We thought that the easiest way to paint the bottom would be to take the boat off the trailer and just ip it onto its side. With three guys pushing, we got the boat off, and turned it over so that it was leaning on two trees.
The existing bottom paint was just a blue chalky mess, so we sanded it down a little before painting. We did this on Saturday, October 18th, and it had gotten pretty cold the night before, so as we were sanding, we had melting water dripping down from the trees onto our boat causing a big mess with our sander. We had one guy keeping the boat dry with a rag as the other guy sanded. We just took turns sanding until we were sick of it and full of blue dust. John wore a dust mask because he was afraid of getting a little blue toxic dust in his lungs. I decided to take the dust like a man and ended up being sick the next day. We probably sanded for an hour or so. By that time it was about 11a.m. and 50 degrees, so it was just warm enough for us to paint.
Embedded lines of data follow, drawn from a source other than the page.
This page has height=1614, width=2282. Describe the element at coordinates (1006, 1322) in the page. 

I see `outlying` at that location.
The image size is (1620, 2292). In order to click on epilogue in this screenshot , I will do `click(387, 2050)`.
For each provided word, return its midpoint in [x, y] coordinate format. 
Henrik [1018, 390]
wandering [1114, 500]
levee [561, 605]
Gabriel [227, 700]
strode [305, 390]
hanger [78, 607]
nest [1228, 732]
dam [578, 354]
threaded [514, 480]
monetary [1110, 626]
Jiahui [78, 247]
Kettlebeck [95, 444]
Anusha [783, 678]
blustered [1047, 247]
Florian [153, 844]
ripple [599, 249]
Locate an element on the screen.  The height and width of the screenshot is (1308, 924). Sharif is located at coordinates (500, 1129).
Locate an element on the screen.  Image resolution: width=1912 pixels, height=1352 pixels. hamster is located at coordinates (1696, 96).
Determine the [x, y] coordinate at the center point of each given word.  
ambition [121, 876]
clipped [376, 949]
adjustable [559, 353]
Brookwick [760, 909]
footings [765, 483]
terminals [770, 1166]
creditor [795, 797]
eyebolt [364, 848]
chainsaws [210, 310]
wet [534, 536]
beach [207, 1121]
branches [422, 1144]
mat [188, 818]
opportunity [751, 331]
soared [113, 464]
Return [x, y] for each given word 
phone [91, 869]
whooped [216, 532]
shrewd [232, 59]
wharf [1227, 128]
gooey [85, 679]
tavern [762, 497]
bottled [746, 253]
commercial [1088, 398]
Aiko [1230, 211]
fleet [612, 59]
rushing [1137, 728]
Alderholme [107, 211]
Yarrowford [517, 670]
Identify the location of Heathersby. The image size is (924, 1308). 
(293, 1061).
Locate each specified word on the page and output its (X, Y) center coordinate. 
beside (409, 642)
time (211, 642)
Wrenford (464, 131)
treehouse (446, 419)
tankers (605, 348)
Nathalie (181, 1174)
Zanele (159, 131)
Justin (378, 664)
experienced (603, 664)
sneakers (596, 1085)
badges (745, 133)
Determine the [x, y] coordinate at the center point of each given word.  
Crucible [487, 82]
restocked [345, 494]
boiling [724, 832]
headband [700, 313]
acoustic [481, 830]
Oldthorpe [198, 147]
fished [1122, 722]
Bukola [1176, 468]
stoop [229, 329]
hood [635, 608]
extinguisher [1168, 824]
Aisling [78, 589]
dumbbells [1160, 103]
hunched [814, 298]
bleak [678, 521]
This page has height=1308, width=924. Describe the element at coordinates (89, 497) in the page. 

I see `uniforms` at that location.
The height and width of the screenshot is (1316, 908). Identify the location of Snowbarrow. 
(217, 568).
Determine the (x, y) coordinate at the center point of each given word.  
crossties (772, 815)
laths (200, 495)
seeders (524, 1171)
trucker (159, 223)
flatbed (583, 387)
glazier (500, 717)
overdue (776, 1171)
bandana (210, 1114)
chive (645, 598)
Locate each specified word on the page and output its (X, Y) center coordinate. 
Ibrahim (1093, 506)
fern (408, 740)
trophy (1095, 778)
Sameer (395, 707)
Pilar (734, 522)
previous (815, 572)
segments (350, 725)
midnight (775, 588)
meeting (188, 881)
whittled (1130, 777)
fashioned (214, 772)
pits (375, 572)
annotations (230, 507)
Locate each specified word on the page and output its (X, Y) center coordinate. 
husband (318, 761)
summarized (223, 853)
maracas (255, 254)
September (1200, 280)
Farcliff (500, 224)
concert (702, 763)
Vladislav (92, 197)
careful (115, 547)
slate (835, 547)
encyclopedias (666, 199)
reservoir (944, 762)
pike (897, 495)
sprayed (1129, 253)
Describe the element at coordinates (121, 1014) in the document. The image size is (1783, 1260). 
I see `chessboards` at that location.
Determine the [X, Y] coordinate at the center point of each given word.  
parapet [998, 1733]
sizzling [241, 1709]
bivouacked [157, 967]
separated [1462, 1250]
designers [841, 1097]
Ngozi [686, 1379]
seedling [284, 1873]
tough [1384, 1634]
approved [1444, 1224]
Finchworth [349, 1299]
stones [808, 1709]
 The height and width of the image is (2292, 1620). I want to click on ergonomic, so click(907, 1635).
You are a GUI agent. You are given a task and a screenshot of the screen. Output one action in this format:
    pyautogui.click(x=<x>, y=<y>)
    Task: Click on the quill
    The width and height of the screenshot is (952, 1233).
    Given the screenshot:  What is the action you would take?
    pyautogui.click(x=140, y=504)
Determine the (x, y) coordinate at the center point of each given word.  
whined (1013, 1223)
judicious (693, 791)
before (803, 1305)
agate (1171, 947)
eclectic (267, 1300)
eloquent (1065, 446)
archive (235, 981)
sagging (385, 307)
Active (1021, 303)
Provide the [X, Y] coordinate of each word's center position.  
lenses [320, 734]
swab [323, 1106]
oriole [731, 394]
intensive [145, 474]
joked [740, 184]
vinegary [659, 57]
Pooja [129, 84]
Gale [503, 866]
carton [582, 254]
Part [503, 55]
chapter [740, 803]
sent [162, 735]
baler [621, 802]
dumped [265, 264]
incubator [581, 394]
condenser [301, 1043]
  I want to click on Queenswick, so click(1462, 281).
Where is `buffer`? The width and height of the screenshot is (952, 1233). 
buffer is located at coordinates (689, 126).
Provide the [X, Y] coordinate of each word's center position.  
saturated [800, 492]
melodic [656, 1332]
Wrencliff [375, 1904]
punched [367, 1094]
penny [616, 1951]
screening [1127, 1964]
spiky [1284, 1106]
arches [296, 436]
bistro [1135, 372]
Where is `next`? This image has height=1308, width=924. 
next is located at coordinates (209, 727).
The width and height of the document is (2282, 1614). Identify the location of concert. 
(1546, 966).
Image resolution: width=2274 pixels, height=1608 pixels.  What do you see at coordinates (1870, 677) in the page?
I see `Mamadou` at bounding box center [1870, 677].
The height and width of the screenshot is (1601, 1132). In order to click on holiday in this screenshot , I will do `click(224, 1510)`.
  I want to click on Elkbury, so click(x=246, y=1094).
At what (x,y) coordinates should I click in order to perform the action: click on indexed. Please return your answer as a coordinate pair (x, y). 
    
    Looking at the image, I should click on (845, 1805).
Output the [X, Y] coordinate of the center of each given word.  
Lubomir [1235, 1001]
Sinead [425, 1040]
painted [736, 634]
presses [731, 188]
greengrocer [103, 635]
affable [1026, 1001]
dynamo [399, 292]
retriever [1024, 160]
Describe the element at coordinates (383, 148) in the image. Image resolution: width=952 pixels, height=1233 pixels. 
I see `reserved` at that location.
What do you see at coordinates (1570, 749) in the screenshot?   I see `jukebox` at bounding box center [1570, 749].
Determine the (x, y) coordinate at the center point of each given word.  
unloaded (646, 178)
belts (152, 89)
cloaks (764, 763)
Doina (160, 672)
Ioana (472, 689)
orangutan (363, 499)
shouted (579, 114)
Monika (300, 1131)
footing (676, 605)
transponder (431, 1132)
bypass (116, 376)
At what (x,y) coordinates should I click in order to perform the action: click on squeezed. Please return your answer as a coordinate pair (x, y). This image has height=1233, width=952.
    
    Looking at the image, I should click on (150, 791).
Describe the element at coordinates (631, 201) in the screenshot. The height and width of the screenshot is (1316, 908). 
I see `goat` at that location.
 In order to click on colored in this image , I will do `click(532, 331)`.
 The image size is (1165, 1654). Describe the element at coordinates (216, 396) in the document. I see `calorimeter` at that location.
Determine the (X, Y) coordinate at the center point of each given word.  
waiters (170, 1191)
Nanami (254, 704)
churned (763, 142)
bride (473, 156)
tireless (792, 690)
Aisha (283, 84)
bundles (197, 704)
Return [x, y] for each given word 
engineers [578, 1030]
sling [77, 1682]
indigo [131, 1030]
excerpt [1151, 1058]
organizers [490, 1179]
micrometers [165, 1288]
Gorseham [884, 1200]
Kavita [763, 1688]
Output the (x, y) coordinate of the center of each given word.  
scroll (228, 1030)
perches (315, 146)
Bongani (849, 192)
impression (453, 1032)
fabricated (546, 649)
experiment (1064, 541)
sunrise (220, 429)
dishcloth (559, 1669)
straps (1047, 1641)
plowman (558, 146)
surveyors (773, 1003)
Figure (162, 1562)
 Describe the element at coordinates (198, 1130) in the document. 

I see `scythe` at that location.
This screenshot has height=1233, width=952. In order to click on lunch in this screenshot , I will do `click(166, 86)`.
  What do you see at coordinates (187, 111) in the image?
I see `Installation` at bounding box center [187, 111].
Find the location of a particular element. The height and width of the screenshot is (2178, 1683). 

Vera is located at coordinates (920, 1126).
After wiping off the excess dust with some paint thinner, we stirred up the Interlux Bottomkote paint we bought and started rolling it on. We were hoping to get by with one quart of Bottomkote, but we soon found out that that was not going to happen with how thick the paint went on, so we opened up the second quart and finished the job before it was noon. Two quarts was just enough to cover the bottom with one coat. By the time we went from one end of the boat to the other, the paint we first put on was already dry.
Just to be safe, we let the paint dry for about 5 or 6 hours and then rolled the boat back over and cranked it back onto the trailer (getting the boat on the trailer was much easier than taking it off).
Big suprise, Johnny is just standing around, telling Tom what to do.